Today, only the Keep remains of the castle, but it is a magnificent structure, built of Bargate stone. Such was Guildford Castle’s importance in the 1300’s, that it was worth the expense in replacing the earlier Keep, built of local chalk. And the chalk Keep had replaced the motte and bailey structure on the site, placed there by the conquering Normans. The structure is mesmerizing, with tiles woven into the brickwork. Several of these tiles have been identified as Roman in origin and in fact, a Roman villa was found on Broad Street Common, just west of the town. So, the builders of the fourteenth-century Keep had enacted a form of ancient recycling.
The Keep Interior
I entered the keep through a very low doorway; had the lintel one half-inch above my head been part of the defence system, I wondered? Possibly so, because the walls of the Keep are at least one and a half metres thick. Inside, it was deliciously cool on that blazing hot day. Visitors pay a very small fee to the man behind the desk, and are free to wander around. Charts on the wall tell the history of the castle, and a scale model of the castle in its heyday is on view in the centre of the area. One chart informs visitors that a mysterious hollowing-out of the Keep wall in one of its corners may have served as a bread oven for inmates. Another information chart explains how the monarch, Edward III, (reign 1327-1377) spent the Christmas of 1347 at the Castle. This would have been a glorious, medieval spectacle, with feasting and music, masques and mummers. Yet, by the end of the 1370’s, Guildford Castle and other minor defence castles around the country, were in ruins. Why?
The Ravaged Population
In exploring why many handsome castles fell into ruins around this time, Guildford included, I took a closer look at history. One theory is that, during the peaceful reign of Edward III, fewer inland defence buildings were required. This makes sense; when Guildford Castle ceased to serve as a garrison, the Keep dungeon became the county gaol and stayed that way until the 1500’s. However, there may be another reason. Between 1347 and 1348, the Black Death ravaged Europe, reducing the known-world population by one and two thirds. This devastating reduction in the number of people vanquished the feudal system forever. No longer could a monarch or minor noble surround himself with lackeys and courtiers that he paid little more than bed and board to carry out trivial and superficial tasks. The devastated population needed to recover and this meant growing crops. The wages of farm labourers soared, and they could now command multiples of what they had formerly earned. Only town life offered nobles the comforts they had previously enjoyed and they left many "country" castles to fall into ruin. The nobles moving to the towns meant increased urban wealth, which gave rise to the new merchant class. Craftsmen, gold and silversmiths, tanners, hosiers and clothiers, formed into Guilds, which were statutory bodies that protected the interests of their members. These Guilds, in turn, raised the status and wealth of the craftsmen.

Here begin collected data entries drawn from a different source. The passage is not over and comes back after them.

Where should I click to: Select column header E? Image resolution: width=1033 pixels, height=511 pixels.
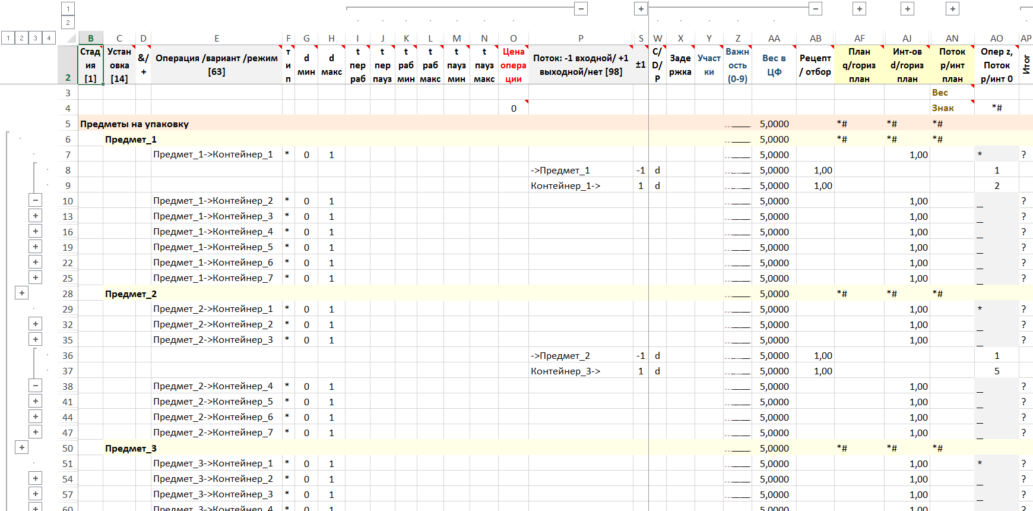pyautogui.click(x=217, y=38)
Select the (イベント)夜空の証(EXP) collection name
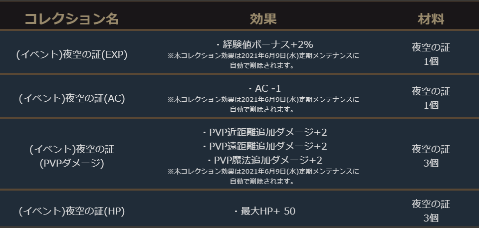Image resolution: width=479 pixels, height=228 pixels. pyautogui.click(x=72, y=54)
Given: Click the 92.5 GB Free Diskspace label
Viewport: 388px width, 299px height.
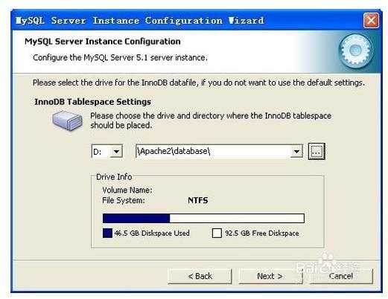Looking at the screenshot, I should (x=262, y=234).
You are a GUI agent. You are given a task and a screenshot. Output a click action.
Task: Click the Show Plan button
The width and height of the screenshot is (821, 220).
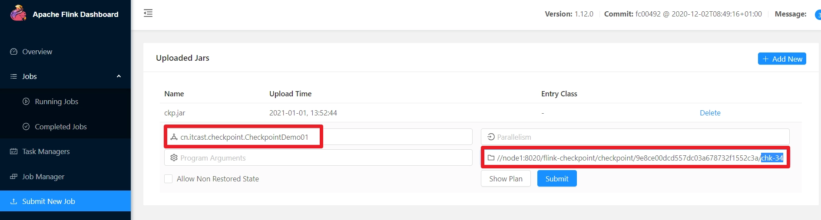[506, 178]
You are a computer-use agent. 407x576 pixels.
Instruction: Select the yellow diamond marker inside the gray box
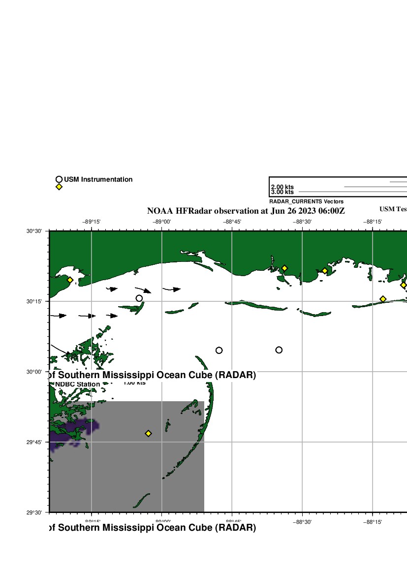tap(148, 433)
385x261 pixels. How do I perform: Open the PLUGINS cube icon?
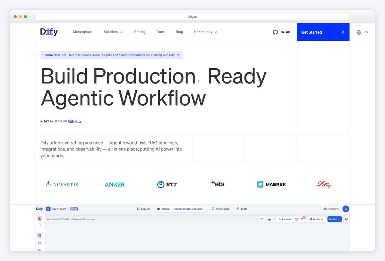click(x=325, y=209)
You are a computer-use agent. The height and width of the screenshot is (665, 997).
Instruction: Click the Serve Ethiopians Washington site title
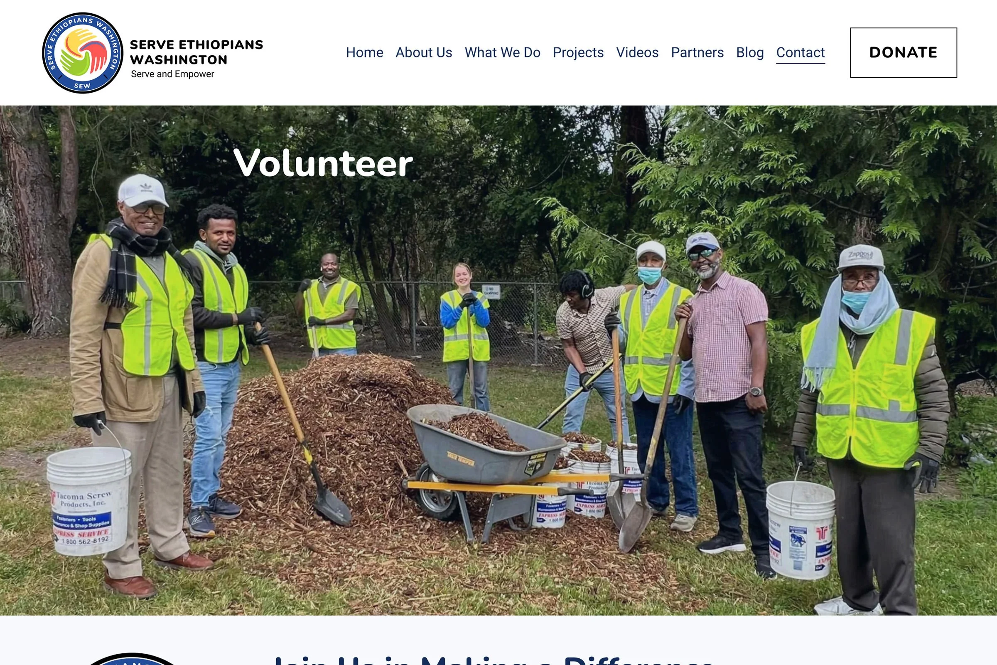(196, 52)
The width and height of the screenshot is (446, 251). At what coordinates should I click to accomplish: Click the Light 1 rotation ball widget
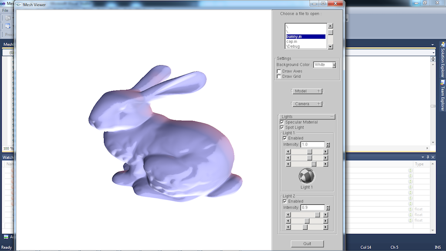point(307,176)
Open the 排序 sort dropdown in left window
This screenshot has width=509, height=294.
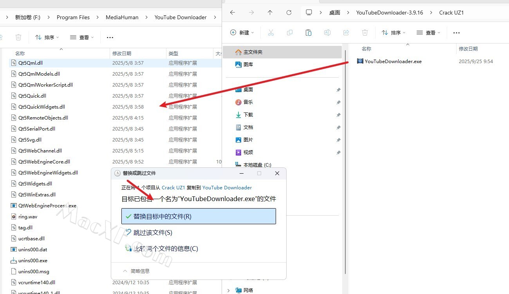47,37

The Birth of Urban Prosperity
It was ironic that as the importance of the castle diminished, Guildford town grew in size and prosperity. In the 1300’s, the town prospered from the wool trade, and the Guildhall was built where it still stands, on the historic High Street. Eventually, the Angel Hotel, also on the High Street, became a coaching stop on the London to Portsmouth stagecoach route. In 2004, the castle grounds became public gardens, and today, are laid out in beds of gloriously colourful blossoms, around which the public can stroll or just sit alongside and enjoy. Alas, on this hot, bright afternoon, I did not see the ghost of the woman in Victorian dress reputed to appear there occasionally - definitely a place that I would choose to haunt! Nor did I see the ghost reputed to stare out one of the windows of the Angel Hotel. I will return another, darker time – but I did enjoy seeing inside the ancient Keep of Guildford Castle.